Começava ali a peregrinação para registrar a mãe entre os desaparecidos e esperar alguma informação sobre o paradeiro do corpo, ao mesmo tempo que consolava o pai. Ambos quiseram ir a Bento Rodrigues para ver o cenário da tragédia e tentar entender o que acontecera. “Foi o pior momento para mim e acredito que para o meu pai também. Era o mar de lama e mais nada. Estava chovendo e os bombeiros disseram que daquele jeito não dava para fazer buscas. Tinha que esperar. A sensação é inexplicável. Foi o pior momento da minha vida. Achar o corpo da minha mãe ali seria um milagre. Mesmo assim, nos primeiros dias ainda dava uma esperança de encontrar com vida. Mas depois o tempo vai passando, aí a gente queria encontrar o corpo.”

Por não ser moradora de Bento Rodrigues nem funcionária da Samarco ou de terceirizadas, seria mais difícil incluir Maria Eliza na lista de desaparecidos. Wanderley disse que não conseguira falar com algum representante da mineradora e que precisou recorrer a repórteres que cobriam o caso para que o desaparecimento da mãe fosse reconhecido. “A Samarco demorou três dias para incluir o nome dela entre os desaparecidos. Fomos tratados com muito descaso.”

Pai e filho ficaram 29 dias em Mariana e foram todos os dias a Bento Rodrigues, hospitais e portaria da empresa. Somente após doze dias, segundo Wanderley, foi feita coleta de amostras para DNA. “Nós fizemos DNA porque nós cobramos das autoridades. Isso ajudaria na identificação dos corpos.” Dias depois, as famílias dos mortos e desaparecidos fizeram um protesto em frente à sede da mineradora, e só então, de acordo com Wanderley, houve uma reunião com alguém da Samarco.
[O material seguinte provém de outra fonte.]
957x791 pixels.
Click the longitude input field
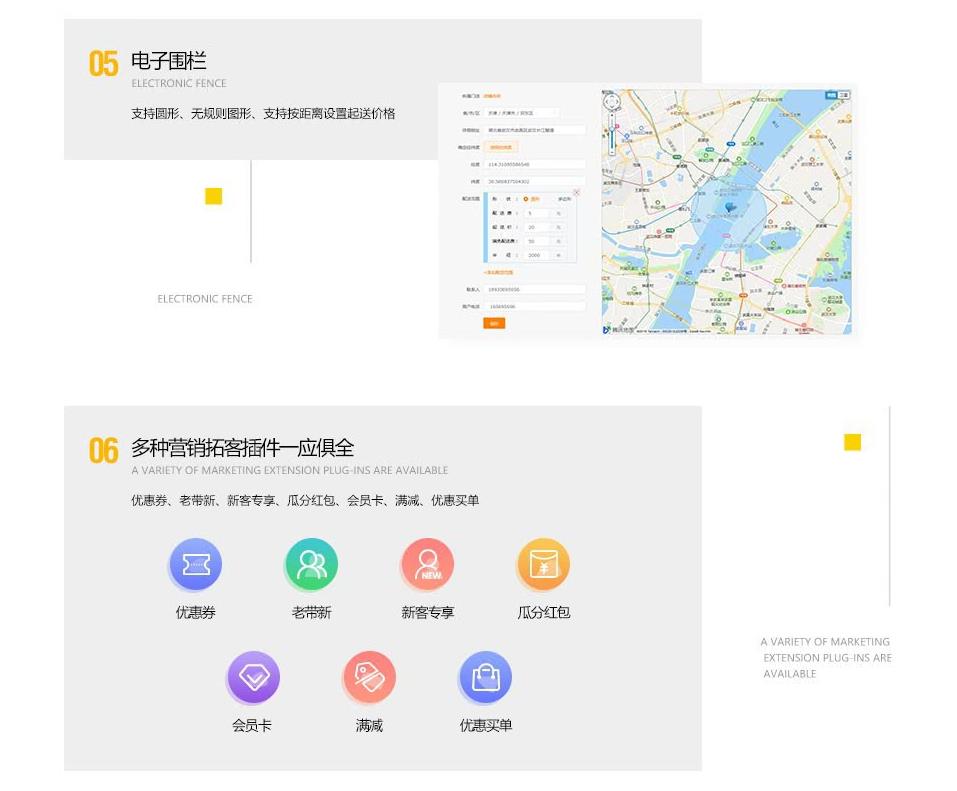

Passado quase um mês do desastre, veio a primeira notícia sobre Maria Eliza. “Fomos informados de que ‘segmentos corpóreos’ tinham sido achados e levados para o IML de Belo Horizonte. Ela foi encontrada a 60 quilômetros do local onde estava pescando.” A confirmação foi feita pelo exame de DNA.

Wanderley espera ver punidos os responsáveis pelo rompimento da barragem. “Os responsáveis têm nome, endereço e identidade. Punição não é só multa. Dinheiro as empresas têm. Mas não tiveram para fazer um plano de segurança que respeitasse a vida das pessoas.” Em homenagem à mãe, fez uma tatuagem com o rosto dela e a frase: “Nem um mar de lama será capaz de apagá-la da minha vida. Amor eterno Maria Eliza Lucas.”